Doveva essere un
inverno lungo e freddo, e così è stato. Il
mese in corso (maggio 2019) è tra i più
freddi e
piovosi degli
ultimi 30 anni. Dopo la recente
ondata di freddo, si annuncia una nuova perturbazione che arriverà nel fine settimana, con
piogge, temporali e
neve sulle Alpi. I meteorologi invitano a prendere con cautela l’ipotesi di una eventuale
ondata di caldo a fine mese.
Maggio 2019 tra i più freddi degli ultimi 30 anni
"Il vortice freddo che sta interessando la nostra Penisola – si apprende – ha avuto caratteristiche quasi invernali nel cuore di maggio, che sarà ricordato come uno tra i più freddi degli ultimi trent’anni".

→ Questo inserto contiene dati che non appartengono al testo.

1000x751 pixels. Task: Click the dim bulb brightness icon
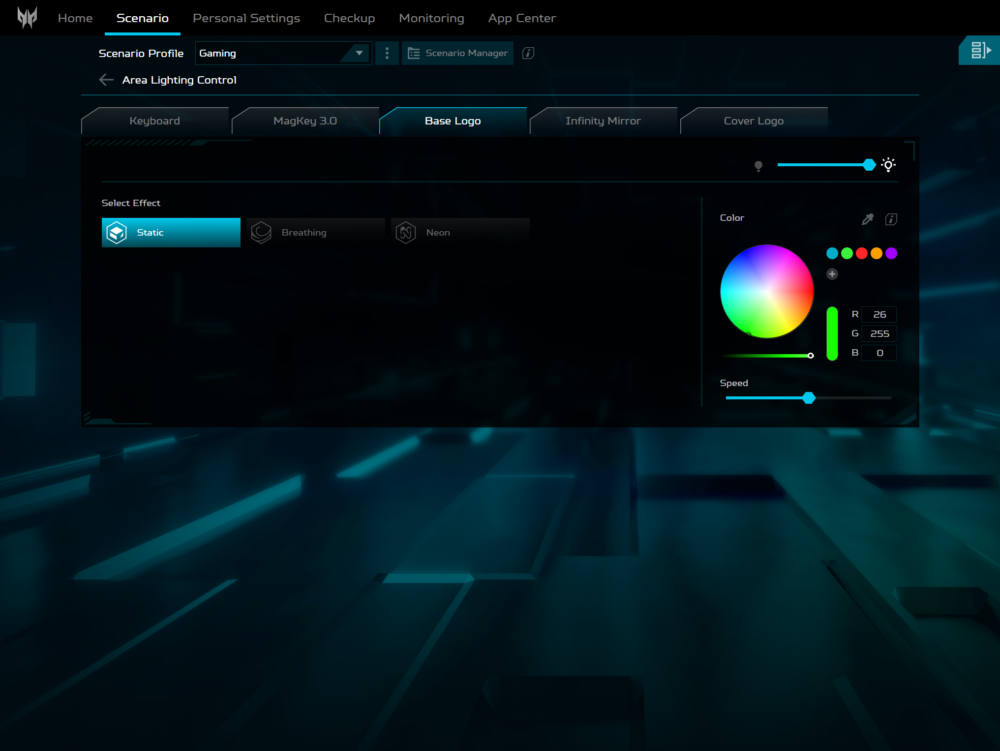758,165
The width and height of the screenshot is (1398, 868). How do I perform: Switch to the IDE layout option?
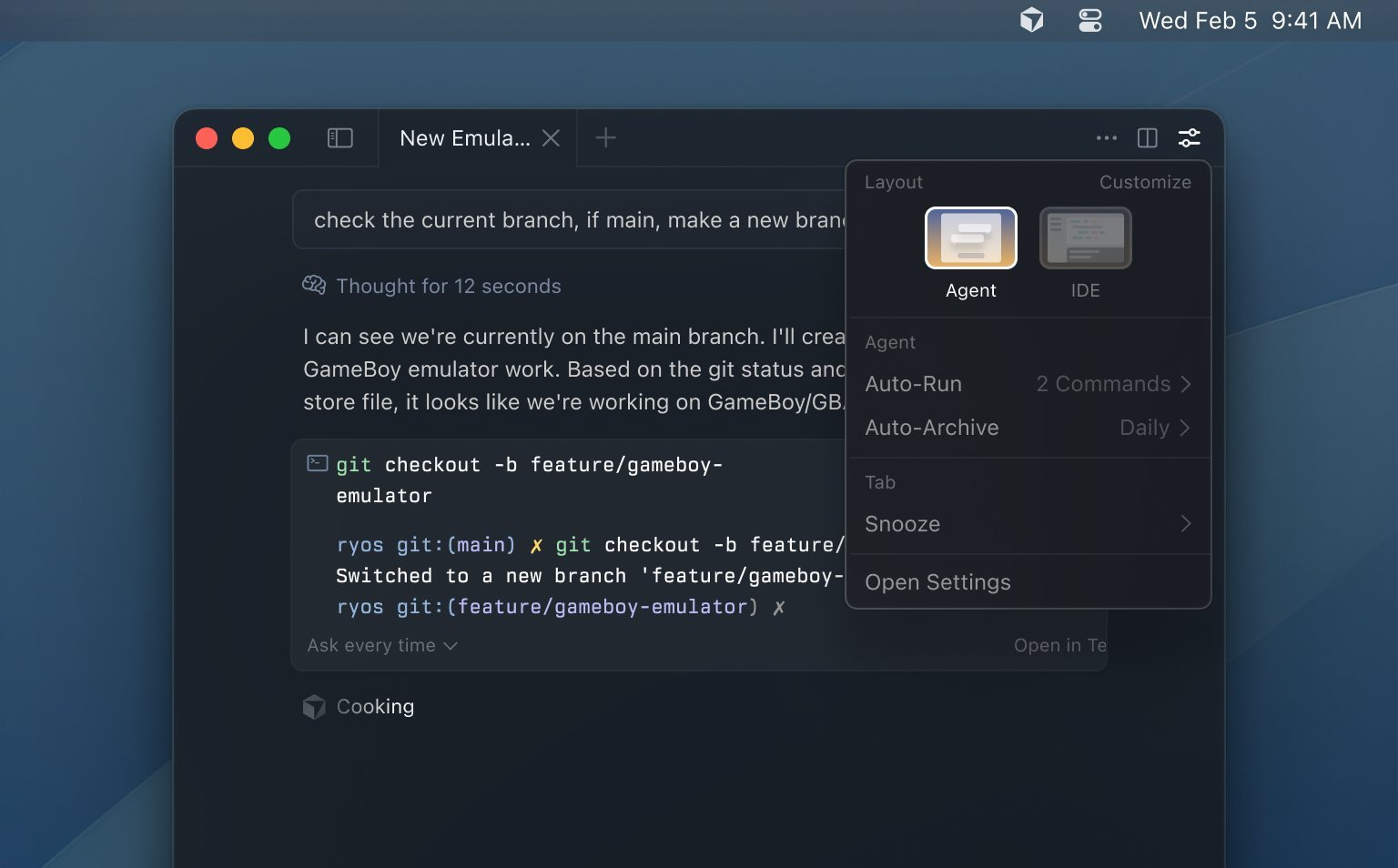pyautogui.click(x=1085, y=238)
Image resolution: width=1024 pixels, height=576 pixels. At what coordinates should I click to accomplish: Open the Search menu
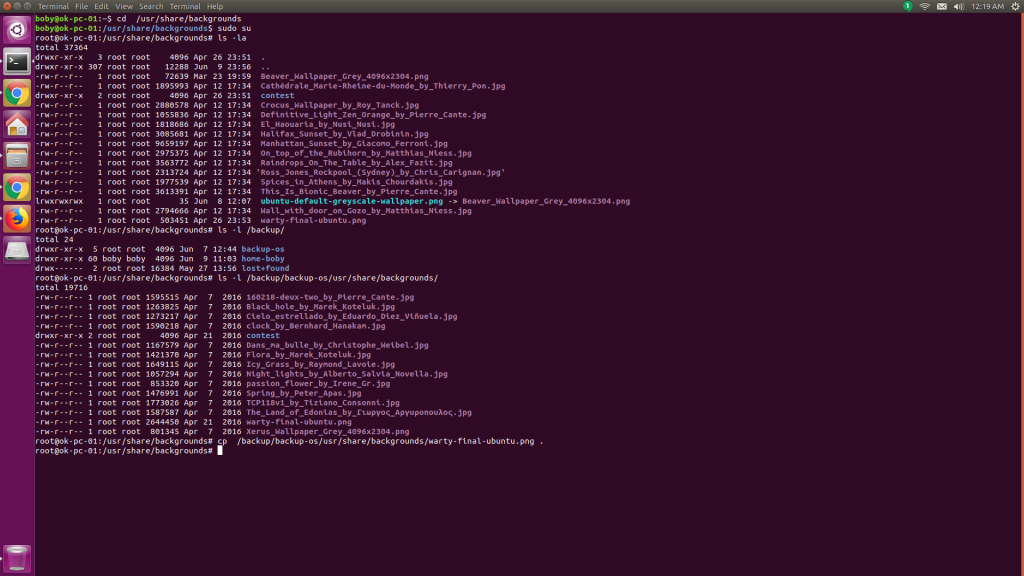point(150,5)
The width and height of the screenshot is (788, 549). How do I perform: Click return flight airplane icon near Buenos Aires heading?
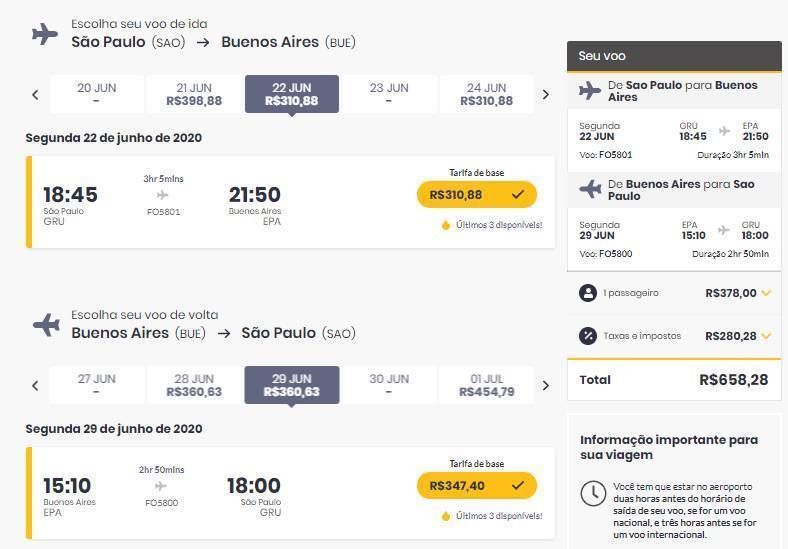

La riflessione sulle condizioni climatiche si concentra soprattutto su un giorno del mese. Si tratta del 15 maggio, una giornata per diversi aspetti eccezionale, che rientra in un andamento prolungato di tempo instabile e decisamente molto fresco.
Il maltempo
Una tendenza che si deve in particolare all'anomalo posizionamento degli
anticicloni, che continuano a puntare il Nord Europa, lasciando il Mediterraneo centrale, e quindi l'Italia, continuamente esposti a irruzioni di aria fredda dalle latitudini polari.
Da venerdì, dunque, arriveranno venti atlantici più miti ma umidi, con nuove piogge e temporali soprattutto al Centro-Nord, al Nord-Ovest e sulla Toscana.